Le plan d’action 2023-2027 concrétise également un rapprochement politique et multiplie les domaines de coopération pour « aller au-delà de nos 20 dialogues politiques réguliers existants. Ce qui en fait le plus complet des partenaires stratégiques de l’ASEAN » confie Peter Stano. Avec 162 lignes d’action, ce plan « reflète la nature multidimensionnelle de notre coopération : de la paix et la sécurité à la coopération économique et au commerce, en passant par la connectivité et les questions numériques, le développement durable, la préparation aux pandémies et les questions régionales et internationales. » précise le haut responsable européen. Les synergies indopacifiques sont aussi au cœur de ce partenariat, tout comme l’énergie avec l’ouverture d’un dialogue dédié en juin 2023, ou l’environnement et le changement climatique avec une première réunion ministérielle prévue fin août. « 6 mois après le sommet commémoratif, je peux conclure que nous sommes sur la bonne voie pour porter notre partenariat stratégique à de nouveaux sommets. » se félicite Peter Stano.  
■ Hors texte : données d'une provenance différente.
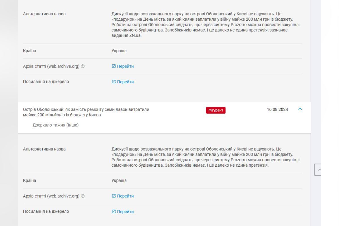Click the date 16.08.2024
This screenshot has width=339, height=226.
click(277, 110)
Un alignement (géo)politique imparfait 

Il reste pourtant encore quelques incertitudes liées aux prises de positions des deux organisations sur les enjeux géopolitiques internationaux. En matière de sécurité et de défense, le dialogue entre l’UE et l’ASEAN recouvre des domaines aussi variés que la criminalité transnationale, la sûreté maritime, les opérations de maintien de la paix, la médecine militaire, la cybersécurité ou la lutte contre le terrorisme. « L’UE et l’ASEAN sont les deux projets d’intégration régionale les plus avancés et nous sommes liés par nos valeurs communes : le multilatéralisme, le respect des droits de l’homme, l’importance de la paix, de la sécurité et de la stabilité pour nos deux régions et pour l’ensemble de la planète. A l’heure où ces valeurs sont ouvertement remises en question, notamment par la guerre illégale et non provoquée de la Russie contre l’Ukraine ou par les conséquences du coup d’Etat militaire au Myanmar, nous devons réagir en conséquence. » soutient Peter Stano. L’UE a ainsi réaffirmé son soutien aux efforts de l’ASEAN pour faire appliquer le « consensus en 5 points » exigeant l’arrêt des violences au Myanmar et l’établissement d’un dialogue entre les parties. Le litige entre les Philippines et la Chine sur la mer de Chine méridionale, ou encore l’instabilité de la péninsule coréenne, ont également été évoqués.  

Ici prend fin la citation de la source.